▶ INSTRUCTIONS:
A - In the passage about Maberry, rewrite the part from "According to Maberry, that’s" up to and including "in Willow Grove.", changing "Liars Club" to "Writers Guild".
B - According to the passage about Maberry, where is the Writer's Coffeehouse held?

▶ TEXT SEGMENT:
According to Maberry, that’s as it should be. It was the conference that rescued him from burn−out when he first attended more than a decade ago, and was holding down one in a long series of day jobs while trying to establish himself as a writer beyond the magazine features he’d been doing since his undergrad days as a journalism major at Temple University. He’s been giving back ever since, whether it’s through presenting there and at events across the country, raising awareness and support for bookstores, libraries and literacy foundations alongside writers like Solomon Jones, Gregory Frost and Marie Lamba through the Liars Club − “We make up stuff for a living,” he explains − or talking informally about the craft and business of publishing at the Writer’s Coffeehouse, a free monthly gathering for writers of all levels held at Barnes & Noble in Willow Grove.

“People think if they help someone else, they will lose their opportunity. I’m in the other camp. If you help people get into the business, the business prospers and that helps all of us,” says Maberry. “I’m not a glass half−empty guy. I’m a glass half−full and the waiter’s coming with a pitcher.”

▶ Dataset records:
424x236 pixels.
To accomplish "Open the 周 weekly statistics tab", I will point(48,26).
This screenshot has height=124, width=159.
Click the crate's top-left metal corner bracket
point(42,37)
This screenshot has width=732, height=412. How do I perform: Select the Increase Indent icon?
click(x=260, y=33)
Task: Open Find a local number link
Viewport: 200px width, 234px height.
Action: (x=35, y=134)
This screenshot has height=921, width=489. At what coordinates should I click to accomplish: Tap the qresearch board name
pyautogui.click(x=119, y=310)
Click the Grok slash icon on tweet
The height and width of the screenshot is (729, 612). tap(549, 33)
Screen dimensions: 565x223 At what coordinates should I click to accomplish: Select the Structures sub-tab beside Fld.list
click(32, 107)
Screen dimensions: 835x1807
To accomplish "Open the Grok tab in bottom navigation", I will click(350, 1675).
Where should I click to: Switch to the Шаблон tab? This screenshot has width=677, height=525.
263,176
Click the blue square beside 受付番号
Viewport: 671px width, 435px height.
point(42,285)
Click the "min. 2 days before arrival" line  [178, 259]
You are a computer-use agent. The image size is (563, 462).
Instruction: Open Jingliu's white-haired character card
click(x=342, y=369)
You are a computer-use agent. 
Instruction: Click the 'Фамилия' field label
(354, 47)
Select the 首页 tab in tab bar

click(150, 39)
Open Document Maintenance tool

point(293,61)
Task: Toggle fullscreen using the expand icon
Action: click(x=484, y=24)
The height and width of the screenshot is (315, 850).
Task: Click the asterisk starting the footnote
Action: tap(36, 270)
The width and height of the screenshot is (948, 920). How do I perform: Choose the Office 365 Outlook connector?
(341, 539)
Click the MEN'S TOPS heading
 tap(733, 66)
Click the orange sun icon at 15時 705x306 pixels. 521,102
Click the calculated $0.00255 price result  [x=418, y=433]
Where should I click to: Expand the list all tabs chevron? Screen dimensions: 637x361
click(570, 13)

▶ SOLUTION LIST:
A -
According to Maberry, that’s as it should be. It was the conference that rescued him from burn−out when he first attended more than a decade ago, and was holding down one in a long series of day jobs while trying to establish himself as a writer beyond the magazine features he’d been doing since his undergrad days as a journalism major at Temple University. He’s been giving back ever since, whether it’s through presenting there and at events across the country, raising awareness and support for bookstores, libraries and literacy foundations alongside writers like Solomon Jones, Gregory Frost and Marie Lamba through the Writers Guild − “We make up stuff for a living,” he explains − or talking informally about the craft and business of publishing at the Writer’s Coffeehouse, a free monthly gathering for writers of all levels held at Barnes & Noble in Willow Grove.

B - At Barnes & Noble in Willow Grove.